La RIFORMA DEL TERZO SETTORE attende ormai da diverso tempo l’autorizzazione UE […]

La RIFORMA DEL TERZO SETTORE attende ormai da diverso tempo l’autorizzazione UE ai decreti di riforma per poter usufruire dei nuovi regimi fiscali.

L’ex-Ministro del Lavoro Andrea Orlando, nel mese di luglio 2022, a seguito dell’approvazione degli emendamenti ai decreti di riforma contenuti nel DL Semplificazioni, parlava di accelerazione per l’invio del fascicolo alla UE con il conseguente sblocco della situazione ora causata dall’assenza del vaglio europeo (la mancata approvazione rinvia ancora di un anno la fiscalità prevista dal CTS).

Stiamo parlando delle norme che permetteranno (a questo punto, presumibilmente dal 1.1.2024) agli ETS di usufruire del regime forfettario (articolo 80, CTS) con coefficienti di redditività a partire dal 5% o ancor più agevoli le norme che prevedono, per le organizzazioni di volontariato (ODV) e per le associazioni di promozione sociale (APS), la possibilità fino a 130.000 euro di entrate, di beneficiare di coefficienti di redditività, rispettivamente del 1% e del 3%, senza l’applicazione nè di Iva nè di ritenute.

Il Convegno di Terzjus di settembre 2022 è stata l’occasione per confermare “l’interlocuzione ufficiale con la Commissione Europea, attraverso l’invio di documenti descrittivi, sui nuovi regimi fiscali per il terzo settore”.

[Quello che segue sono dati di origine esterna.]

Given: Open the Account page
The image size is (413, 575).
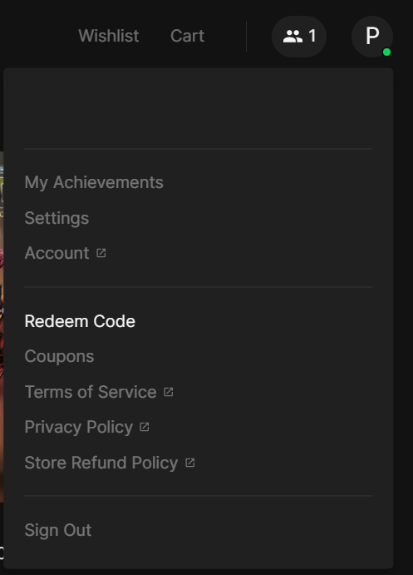Looking at the screenshot, I should tap(57, 253).
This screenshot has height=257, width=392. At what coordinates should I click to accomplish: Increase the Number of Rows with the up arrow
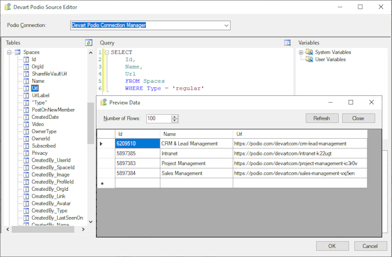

Ma dopo ulteriori tre mesi stiamo ancora aspettando di conoscere la sorte dei regimi fiscali, o meglio possiamo quasi affermare con certezza che ancora per un anno la riforma sia zoppa e che fino al 1/1/2024 non se ne parli. E questo non vale solo per ODV e APS, ma anche per le ONLUS che vedranno il rinvio al 31/3/2024 del termine per iscriversi al RUNTS scegliendo tra i 7 diversi registri del terzo settore.